At this stage your project is approved and you have decided how to manage the project or at least you have an outline approach and hopefully you have a collaborative site setup. Now it is time to earn your stripes and plan and setup your project. For the purpose of this short guide we break this step into the following sub-steps:
- (i) Plan the Project
- (ii) Desk Check the Project Plan
- (iii) Notify the Team of their Responsibilities
(i) Plan the Project
The thinking in this guide is that you will need a Project Statement and a Task List (of some sort) on most projects, hence the first two sub-steps here. Thereafter what artifacts you use to manage the project varies considerably from project to project. What artifacts you will use should have been decided in Initiation Stage of the project of course (unless you skipped that step!).
(a) Complete a Project Statement
- The Project Statement is also known as the Project Profile / Project Charter / Project Definition. This is the master project document and communicates to one and all what the intention of the project is. This document contains the high level information about the project. Some of the information in the document (e.g. status, scheduled finish date, etc.) gets updated through the course of the project. In many cases some of the information in this document is used to collate project status reports as the project progresses.
(b) Define and Allocate the Tasks
- Decide on the Tasks needed to complete the project successfully or at least the tasks you know about at this stage. You might elect to use a simple task list or maybe a Microsoft Project like WBS (work breakdown structure) that has parent and sub-tasks and dependencies between tasks (i.e. one task can not start until the next task finishes). At this stage you may also elect to use Microsoft Project to draw up the task list and assignments.
(c) Add the Other Project Artifacts Needed
- At this point you are creating these artifacts for your project or if you are lucky enough to have local guidance you are updating them from given templates and if you are really lucky you are updating them using templates given in your collaborative site. Candidates artifacts will include: goals, documents, issues, risks, etc. In essence these are the project management sub-processes for your project.
(d) Assignment
- If your project is simple and your group is small and you just know who is free and not free then as you create the tasks and the artifacts you will assign these out to your project team members.

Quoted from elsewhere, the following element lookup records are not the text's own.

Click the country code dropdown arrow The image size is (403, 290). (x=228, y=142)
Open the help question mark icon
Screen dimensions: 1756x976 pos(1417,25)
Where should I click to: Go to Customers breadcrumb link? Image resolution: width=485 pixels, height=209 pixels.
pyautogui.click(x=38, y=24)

- In certain cases when you have a more formal definition of roles in use at your group then you will first assign a role to a task or an artifacts and at this stage you will need to assign a person to this role. This can be a quick way to setup a project where a project site comes with a list of tasks and artifacts that have roles pre-assigned. In this case all you need to do is assign the person to the role.

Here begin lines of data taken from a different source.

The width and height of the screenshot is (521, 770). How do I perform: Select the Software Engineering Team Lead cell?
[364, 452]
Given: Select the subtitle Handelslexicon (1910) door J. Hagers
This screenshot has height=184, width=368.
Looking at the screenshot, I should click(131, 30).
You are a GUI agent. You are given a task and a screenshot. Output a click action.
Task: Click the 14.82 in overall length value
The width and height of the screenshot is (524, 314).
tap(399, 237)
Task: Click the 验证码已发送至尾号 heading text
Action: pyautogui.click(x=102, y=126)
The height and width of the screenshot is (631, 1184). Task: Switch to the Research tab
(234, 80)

- In other cases where the organization is very large and people are committed to many projects you will not know who is free. In this scenario you will need to draft your plan to see who you need when. Then you will need to check on the resource availability before you make the assignment. In certain organizations you will even need to formally request the resources you nee at this stage.
(ii) Desk Check the Project Plan
At this stage your project should be well planned but it is no harm to have a step in your approach where you stand back and review it thoroughly. Now that you have created lots of tasks and artifacts you should for example look at the entire project in a Gantt (time sequenced) chart. You might also want to check the resource loading and find and fix any over allocations due to the new work assignments. Typically once you stand back and check your project you will find adjustments that it makes sense to make before you let the plan go live.
(iii) Notify the Team of their Responsibilities
It is all very well to plan a project in detail but needless to say you now need to let the team members know the plan for success. The more high quality communication on your project the better. Project team members are very smart and capable - so empower them by letting them know what is going on. Some mechanisms to do this include:
- Host a Project Kick-Off Meeting
- Enable your collaborative site with the facility to email notification on all new work assignments
- On your collaborative site setup an easy to find “My Work” reports / dashboards
- Setup scheduled emails with nudges for upcoming or late work. For example on a Monday morning early have an email of the work due this week and then on a Thursday morning have another email with work still open and due this week.